The prayer this week starts right out with us asking God to grant our petitions. Grant is defined as agree to give. That means we have to be ready and open to receive. This week we Lectio the Liturgy with the Collect for the First Sunday of Lent.
Grant, almighty God, through the yearly observances of holy Lent, that we may grow in understanding of the riches hidden in Christ and by worthy conduct pursue their effects. Through our Lord Jesus Christ, your Son, who lives and reigns with you in the unity of the Holy Spirit, God, for ever and ever.
In the prayer, we ask God to grant two things. Our first request is that we grow in understanding of the hidden riches. Hidden riches are our reminder that there is more than meets the eye. The Christian life is not based on what we can see. For example, our Sacraments are visible signs of invisible grace. When we celebrate the Eucharist, the visible bread and wine are the sign of the unseen Body and Blood of Jesus. The water of Baptism is the sign of new birth. The visible signs all point to the invisible, the hidden riches of God.
To grow in understanding of the hidden riches, we must come to understand and appreciate the work that God has done in us that has brought us to a deeper reverence of Him. As I thought about what that looked like in my own life, I realized that it was easy to appreciate God’s work when things were going well, but the times of more profound understanding and growth came things weren’t easy and I had to put my complete trust in Him.

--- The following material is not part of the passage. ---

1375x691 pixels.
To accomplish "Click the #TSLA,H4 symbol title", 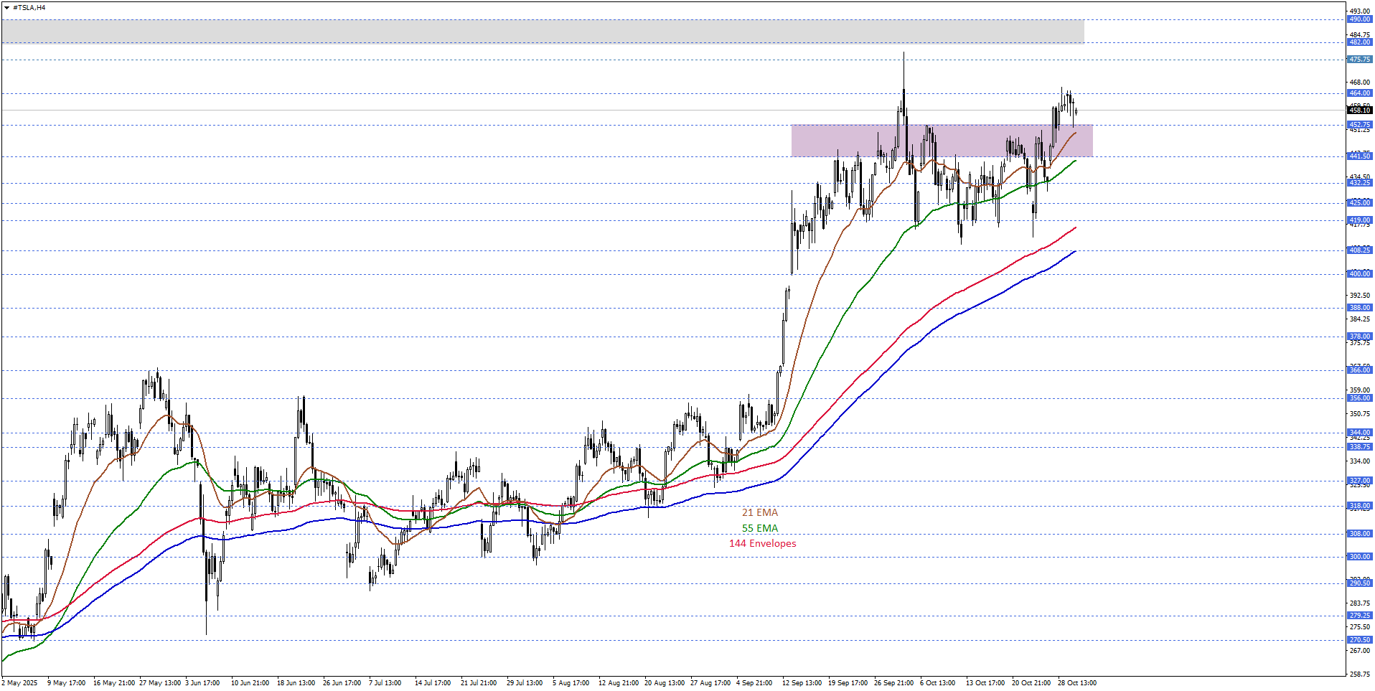I will [29, 8].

Our second request is that by worthy conduct, we pursue the effects of the hidden riches. In the Latin form of the prayer, for “worthy conduct,” we find the word converso, which means to turn around.

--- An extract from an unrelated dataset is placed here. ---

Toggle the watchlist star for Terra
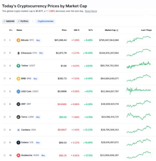 [4, 117]
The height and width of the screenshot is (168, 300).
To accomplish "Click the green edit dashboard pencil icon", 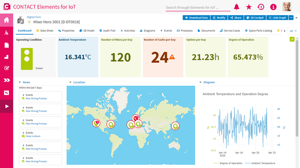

In the early Church, when someone was baptized and joined the church, they would face the west, renounce Satan, then turn east. This gesture indicated that they turned their backs on their former life, they turned around, and became a part of the Kingdom of God.
Today, when someone is baptized, or when they join the church, they no longer physically turn from west to east, but that is what happens spiritually; they experience a spiritual turning around.
The opening of our prayer is where we’ll find the instructions for growing and pursuing. It is in the yearly observances of holy Lent. In the Latin form of the prayer, for the word observances, we find the word exercitia, which means training or exercise, so think exertion. Lent is a time when we are in training.
Our exercises of Lent, prayer, alms giving, and fasting, should strengthen us just like prayer and fasting strengthened Jesus in the desert. Lent should be a time of reflection, repentance, and active growth as we learn and come to love God’s hidden riches.
In the next couple weeks, I encourage you to spend some time to consider where you would like your spiritual life to be. With prayer, alms giving, and fasting, how close can you get to that goal this Lent? Perhaps what is even more important is this: Whatever spiritual progress you make during Lent, when Easter Sunday comes, do not go back to what you were. It is true that the spiritual life is sometimes like the game of Chutes and Ladders, but when we’ve climbed another ladder, let’s ask God for the grace to keep us from falling down the next chute.